Failed to load resource: net::ERR_CONNECTION_REFUSED
これはブラウザのCSP(コンテンツセキュリティポリシー)にローカルURIの画像が違反しているため、アクセスが拒否されているのが原因です。
解決するにはsrc-tauri/tauri.conf.jsonに以下の設定を追加します。
"app": {
"security": {
"csp": {
"img-src": "'self' asset: http://asset.localhost blob: data:"
},
"assetProtocol": {
"enable": true,
"scope": ["**"]
}
}
}
画像以外のCSP設定も公式ガイドに載っているので、動画や外部CSS等を読み込む際につまづいたら参考にしてみてください。
fsプラグインでファイルやパスの読み書きができない
プラグインを導入しimportして問題なく処理を実装したのに実際の画面上ではエラーを吐くことがあります。
import { readFile } from '@tauri-apps/plugin-fs';
const file = await readFile('path/to/aaa.txt')
エラーメッセージはこんな感じ
Uncaught (in promise) forbidden path: path/to/aaa.txt
これはプラグインの機能に適切な権限のスコープ設定がされていないのが原因です。
解決するにはsrc-tauri/capabilities/default.jsonに下記のような権限スコープを追加します。
"permissions": [
"core:default",
"fs:default",
{
"identifier": "fs:allow-read-file",
"allow": [
{
"path": "**"
}
]
},
]
"allow"の"path"には権限が適用されるディレクトリ階層を指定します。
私は作っているツールがそれほど重要なリソースに触れるわけでもない単純な物なので「"**"」でフル権限を付与しましたが、
作るツールの用途に合わせて都度微調整してください。
実行exeのパスが取得できない
TauriのresourceDirで取得できます。
import { resourceDir } from "@tauri-apps/api/path";
await resourceDir()
ビルド時にインストーラー無しのexeだけ出力したい。
-no-bundleオプションを付けるだけ
bun tauri build --no-bundle
(2024/11/7追記) invokeでrustの関数を呼び出す際に引数の指定が通らない。
Tauriのinvokeを使ってrust側の処理を呼び出す際、以下の関数に対してinvokeで引数を指定するとエラーになることがあります
#[tauri::command]
fn resize_image(mod_image: String, origin_image: String) -> Result<(), String> {
~省略~
}
import { invoke } from '@tauri-apps/api/core';
await invoke("resize_image", {mod_image: modImageFile, origin_image: originImageFile})
rustのコードと同じ引数を指定しているはずなのに何故か以下のエラーが出てしまいます。
Uncaught (in promise) invalid args `modImage` for command `resize_image`: command resize_image missing required key modImage
よく見るとrustではmod_imageとなっている引数の指定がmodImageになっていますね。
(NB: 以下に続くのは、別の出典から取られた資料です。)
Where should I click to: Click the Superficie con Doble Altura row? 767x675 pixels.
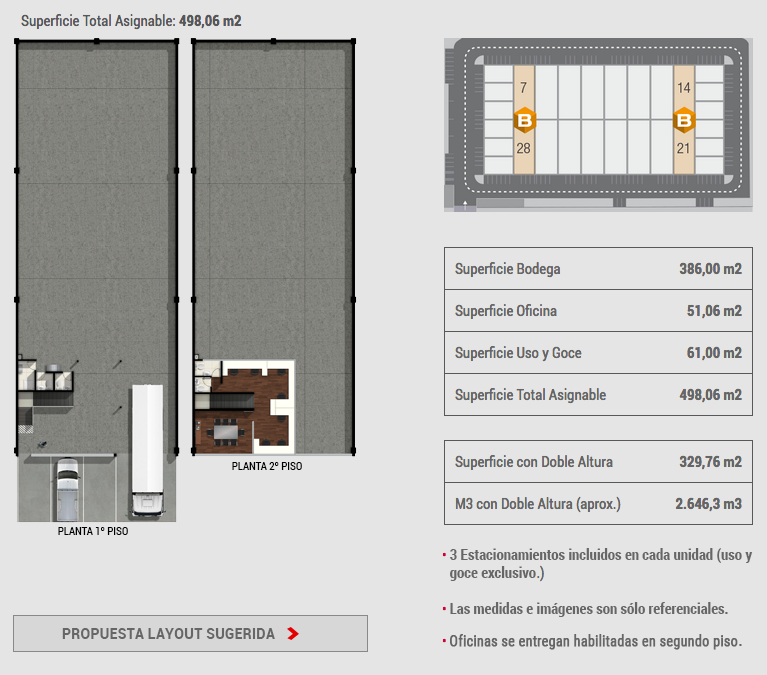click(x=598, y=462)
実はこれ、Tauriが勝手にrustの引数を解釈し、スネークケース(_区切り)をキャメルケース(大文字区切り)に変換しています。
変換された引数に従ってmod_imageをmodImageとして渡してあげると無事通ります。
await invoke("resize_image", {modImage: modImageFile, originImage: originImageFile})
invokeでrustの処理を呼び出す際はこの一点だけ注意しましょう。
まとめ
結構触ってみたけど本当に困ったのはCSP周りの設定ぐらいですね。
ビルド時間も比較的早かったので不便さはありませんでした。